Copy out the records beginning with the line that contains "Describe the element at coordinates (347, 35)" and ending with the line that contains "coordinates (401, 20).", both included, without changes.
---
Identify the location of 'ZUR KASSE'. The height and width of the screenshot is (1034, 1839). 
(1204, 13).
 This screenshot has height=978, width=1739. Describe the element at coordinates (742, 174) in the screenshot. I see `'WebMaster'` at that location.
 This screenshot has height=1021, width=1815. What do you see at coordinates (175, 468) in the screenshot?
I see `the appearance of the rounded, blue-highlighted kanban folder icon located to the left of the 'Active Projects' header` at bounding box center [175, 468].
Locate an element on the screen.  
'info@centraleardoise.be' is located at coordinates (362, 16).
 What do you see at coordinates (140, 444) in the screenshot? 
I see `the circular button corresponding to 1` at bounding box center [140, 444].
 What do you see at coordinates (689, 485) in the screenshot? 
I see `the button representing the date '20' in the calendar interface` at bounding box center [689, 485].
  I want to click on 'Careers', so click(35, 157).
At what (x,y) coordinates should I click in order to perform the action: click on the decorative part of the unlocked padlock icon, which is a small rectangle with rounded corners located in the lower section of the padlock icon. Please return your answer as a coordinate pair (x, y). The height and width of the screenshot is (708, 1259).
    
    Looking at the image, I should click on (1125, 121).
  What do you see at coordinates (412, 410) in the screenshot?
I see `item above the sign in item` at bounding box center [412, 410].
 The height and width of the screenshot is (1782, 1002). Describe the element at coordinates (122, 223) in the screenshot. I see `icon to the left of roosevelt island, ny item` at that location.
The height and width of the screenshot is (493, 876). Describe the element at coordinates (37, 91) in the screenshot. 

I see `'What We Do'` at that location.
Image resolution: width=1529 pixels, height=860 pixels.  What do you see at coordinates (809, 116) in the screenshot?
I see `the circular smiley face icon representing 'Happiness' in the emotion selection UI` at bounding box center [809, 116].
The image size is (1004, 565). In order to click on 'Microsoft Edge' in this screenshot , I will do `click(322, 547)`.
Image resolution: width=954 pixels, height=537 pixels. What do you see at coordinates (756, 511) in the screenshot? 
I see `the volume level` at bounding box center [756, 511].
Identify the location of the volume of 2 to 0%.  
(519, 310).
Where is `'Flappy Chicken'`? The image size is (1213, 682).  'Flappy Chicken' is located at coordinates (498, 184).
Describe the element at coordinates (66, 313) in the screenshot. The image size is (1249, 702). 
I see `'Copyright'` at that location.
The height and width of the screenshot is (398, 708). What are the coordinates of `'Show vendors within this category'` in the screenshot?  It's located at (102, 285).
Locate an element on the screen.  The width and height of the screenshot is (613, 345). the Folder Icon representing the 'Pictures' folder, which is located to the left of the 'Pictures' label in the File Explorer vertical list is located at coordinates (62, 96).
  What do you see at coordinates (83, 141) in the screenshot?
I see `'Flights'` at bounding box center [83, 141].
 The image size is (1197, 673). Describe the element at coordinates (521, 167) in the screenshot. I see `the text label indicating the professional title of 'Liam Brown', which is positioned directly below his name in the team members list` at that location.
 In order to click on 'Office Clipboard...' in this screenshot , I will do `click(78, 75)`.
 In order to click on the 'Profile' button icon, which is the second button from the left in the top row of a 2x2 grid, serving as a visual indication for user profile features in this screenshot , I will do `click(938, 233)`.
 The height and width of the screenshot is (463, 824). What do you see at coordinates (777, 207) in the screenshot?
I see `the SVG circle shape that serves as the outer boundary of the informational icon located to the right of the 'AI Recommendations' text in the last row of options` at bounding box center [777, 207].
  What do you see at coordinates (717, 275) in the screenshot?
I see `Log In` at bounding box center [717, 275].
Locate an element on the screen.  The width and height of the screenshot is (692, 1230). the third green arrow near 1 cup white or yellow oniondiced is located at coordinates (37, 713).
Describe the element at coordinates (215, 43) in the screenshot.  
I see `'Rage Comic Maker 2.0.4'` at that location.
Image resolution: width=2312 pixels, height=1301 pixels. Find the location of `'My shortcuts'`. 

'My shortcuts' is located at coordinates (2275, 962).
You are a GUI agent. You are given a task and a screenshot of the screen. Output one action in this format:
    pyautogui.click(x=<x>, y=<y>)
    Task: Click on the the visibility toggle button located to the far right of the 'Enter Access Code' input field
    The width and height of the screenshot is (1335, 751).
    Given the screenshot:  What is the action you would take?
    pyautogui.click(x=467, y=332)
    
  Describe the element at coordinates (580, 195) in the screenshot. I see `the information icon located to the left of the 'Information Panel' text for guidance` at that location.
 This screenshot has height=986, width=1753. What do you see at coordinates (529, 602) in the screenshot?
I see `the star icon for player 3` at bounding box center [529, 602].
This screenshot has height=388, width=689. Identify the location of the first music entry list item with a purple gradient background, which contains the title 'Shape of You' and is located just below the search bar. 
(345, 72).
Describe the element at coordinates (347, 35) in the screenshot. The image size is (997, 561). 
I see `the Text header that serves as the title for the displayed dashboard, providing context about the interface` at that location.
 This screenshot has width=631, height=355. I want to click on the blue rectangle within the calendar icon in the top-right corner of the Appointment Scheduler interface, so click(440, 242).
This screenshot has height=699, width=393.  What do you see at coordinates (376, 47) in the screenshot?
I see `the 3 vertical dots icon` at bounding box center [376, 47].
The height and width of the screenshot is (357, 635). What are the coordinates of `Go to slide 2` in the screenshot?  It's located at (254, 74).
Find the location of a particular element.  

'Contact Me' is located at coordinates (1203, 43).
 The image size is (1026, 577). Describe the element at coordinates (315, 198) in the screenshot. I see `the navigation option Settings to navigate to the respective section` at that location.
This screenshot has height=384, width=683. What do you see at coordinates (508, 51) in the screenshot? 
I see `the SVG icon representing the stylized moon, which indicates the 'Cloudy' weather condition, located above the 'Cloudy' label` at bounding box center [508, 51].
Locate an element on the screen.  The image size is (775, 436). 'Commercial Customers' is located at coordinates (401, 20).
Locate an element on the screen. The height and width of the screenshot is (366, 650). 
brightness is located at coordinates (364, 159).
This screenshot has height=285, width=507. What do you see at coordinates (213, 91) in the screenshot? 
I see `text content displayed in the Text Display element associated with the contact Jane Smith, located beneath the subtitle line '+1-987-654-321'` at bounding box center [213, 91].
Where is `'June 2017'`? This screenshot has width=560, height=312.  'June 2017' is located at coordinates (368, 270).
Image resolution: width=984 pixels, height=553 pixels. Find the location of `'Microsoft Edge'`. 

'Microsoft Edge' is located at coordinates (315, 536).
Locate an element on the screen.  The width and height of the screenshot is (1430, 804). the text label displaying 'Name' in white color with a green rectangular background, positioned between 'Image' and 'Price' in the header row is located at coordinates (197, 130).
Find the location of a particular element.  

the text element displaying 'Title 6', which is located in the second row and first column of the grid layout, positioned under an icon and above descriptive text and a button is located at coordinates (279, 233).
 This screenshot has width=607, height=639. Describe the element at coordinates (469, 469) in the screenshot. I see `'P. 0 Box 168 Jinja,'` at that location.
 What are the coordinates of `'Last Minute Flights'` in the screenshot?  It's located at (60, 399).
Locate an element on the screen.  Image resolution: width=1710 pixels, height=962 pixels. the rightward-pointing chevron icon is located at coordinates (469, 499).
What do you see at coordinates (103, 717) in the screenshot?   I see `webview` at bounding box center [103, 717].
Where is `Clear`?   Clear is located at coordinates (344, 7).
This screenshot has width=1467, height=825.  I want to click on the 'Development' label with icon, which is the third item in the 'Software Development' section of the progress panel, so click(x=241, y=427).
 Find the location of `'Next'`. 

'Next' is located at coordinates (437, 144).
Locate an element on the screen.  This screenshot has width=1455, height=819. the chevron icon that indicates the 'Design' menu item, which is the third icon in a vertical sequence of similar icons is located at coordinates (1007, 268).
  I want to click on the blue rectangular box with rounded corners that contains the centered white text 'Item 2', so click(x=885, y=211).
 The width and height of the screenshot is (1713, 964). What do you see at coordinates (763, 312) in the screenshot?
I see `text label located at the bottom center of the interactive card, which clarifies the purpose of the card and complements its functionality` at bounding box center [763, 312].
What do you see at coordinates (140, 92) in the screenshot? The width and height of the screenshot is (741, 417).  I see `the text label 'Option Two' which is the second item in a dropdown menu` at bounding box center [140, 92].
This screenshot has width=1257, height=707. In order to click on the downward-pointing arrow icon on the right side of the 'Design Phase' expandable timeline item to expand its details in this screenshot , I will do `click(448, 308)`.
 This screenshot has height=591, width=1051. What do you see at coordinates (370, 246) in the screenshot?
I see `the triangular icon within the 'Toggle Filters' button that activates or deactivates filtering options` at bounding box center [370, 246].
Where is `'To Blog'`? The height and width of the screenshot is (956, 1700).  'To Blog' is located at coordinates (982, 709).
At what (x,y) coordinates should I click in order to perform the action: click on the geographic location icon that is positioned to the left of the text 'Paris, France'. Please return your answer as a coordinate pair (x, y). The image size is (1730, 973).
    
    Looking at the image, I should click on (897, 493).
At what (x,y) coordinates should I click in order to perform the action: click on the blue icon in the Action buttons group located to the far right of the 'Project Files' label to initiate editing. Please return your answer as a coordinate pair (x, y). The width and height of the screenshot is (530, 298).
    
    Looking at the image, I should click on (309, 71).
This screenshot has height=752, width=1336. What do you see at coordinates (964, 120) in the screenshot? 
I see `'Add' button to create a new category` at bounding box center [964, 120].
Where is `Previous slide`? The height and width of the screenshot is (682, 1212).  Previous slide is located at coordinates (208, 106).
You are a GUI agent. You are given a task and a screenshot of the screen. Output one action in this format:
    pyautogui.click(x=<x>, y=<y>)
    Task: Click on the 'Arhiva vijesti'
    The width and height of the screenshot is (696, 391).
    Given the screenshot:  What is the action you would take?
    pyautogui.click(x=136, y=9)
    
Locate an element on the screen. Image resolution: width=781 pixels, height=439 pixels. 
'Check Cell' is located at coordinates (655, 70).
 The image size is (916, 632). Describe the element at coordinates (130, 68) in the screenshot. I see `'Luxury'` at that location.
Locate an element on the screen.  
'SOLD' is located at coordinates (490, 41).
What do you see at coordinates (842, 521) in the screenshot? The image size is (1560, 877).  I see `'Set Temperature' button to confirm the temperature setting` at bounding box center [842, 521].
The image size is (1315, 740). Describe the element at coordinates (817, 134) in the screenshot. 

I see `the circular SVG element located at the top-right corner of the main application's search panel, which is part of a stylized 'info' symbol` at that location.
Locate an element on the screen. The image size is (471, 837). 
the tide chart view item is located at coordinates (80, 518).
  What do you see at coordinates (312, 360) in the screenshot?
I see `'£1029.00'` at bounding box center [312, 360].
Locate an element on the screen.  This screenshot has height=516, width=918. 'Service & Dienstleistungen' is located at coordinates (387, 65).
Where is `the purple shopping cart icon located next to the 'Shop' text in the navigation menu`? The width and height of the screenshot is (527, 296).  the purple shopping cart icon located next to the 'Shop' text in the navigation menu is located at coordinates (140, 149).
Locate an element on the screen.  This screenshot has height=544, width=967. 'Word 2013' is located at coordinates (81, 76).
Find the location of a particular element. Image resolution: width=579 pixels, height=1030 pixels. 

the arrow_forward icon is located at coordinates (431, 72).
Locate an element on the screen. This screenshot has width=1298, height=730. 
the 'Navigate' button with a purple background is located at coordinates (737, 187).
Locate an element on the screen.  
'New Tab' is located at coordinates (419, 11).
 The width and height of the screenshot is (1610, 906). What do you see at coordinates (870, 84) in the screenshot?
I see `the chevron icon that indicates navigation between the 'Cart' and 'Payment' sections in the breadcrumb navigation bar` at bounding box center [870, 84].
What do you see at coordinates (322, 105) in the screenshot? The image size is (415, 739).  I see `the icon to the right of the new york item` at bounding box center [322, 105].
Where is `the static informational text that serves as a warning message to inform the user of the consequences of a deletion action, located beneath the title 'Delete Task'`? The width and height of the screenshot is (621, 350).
---
> _SOLUTION TO THIS EXERCISE_
Describe the element at coordinates (347, 35) in the screenshot. The image size is (997, 561). 
I see `the Text header that serves as the title for the displayed dashboard, providing context about the interface` at that location.
 This screenshot has width=631, height=355. I want to click on the blue rectangle within the calendar icon in the top-right corner of the Appointment Scheduler interface, so click(440, 242).
This screenshot has height=699, width=393.  What do you see at coordinates (376, 47) in the screenshot?
I see `the 3 vertical dots icon` at bounding box center [376, 47].
The height and width of the screenshot is (357, 635). What are the coordinates of `Go to slide 2` in the screenshot?  It's located at (254, 74).
Find the location of a particular element.  

'Contact Me' is located at coordinates (1203, 43).
 The image size is (1026, 577). Describe the element at coordinates (315, 198) in the screenshot. I see `the navigation option Settings to navigate to the respective section` at that location.
This screenshot has height=384, width=683. What do you see at coordinates (508, 51) in the screenshot? 
I see `the SVG icon representing the stylized moon, which indicates the 'Cloudy' weather condition, located above the 'Cloudy' label` at bounding box center [508, 51].
Locate an element on the screen.  The image size is (775, 436). 'Commercial Customers' is located at coordinates (401, 20).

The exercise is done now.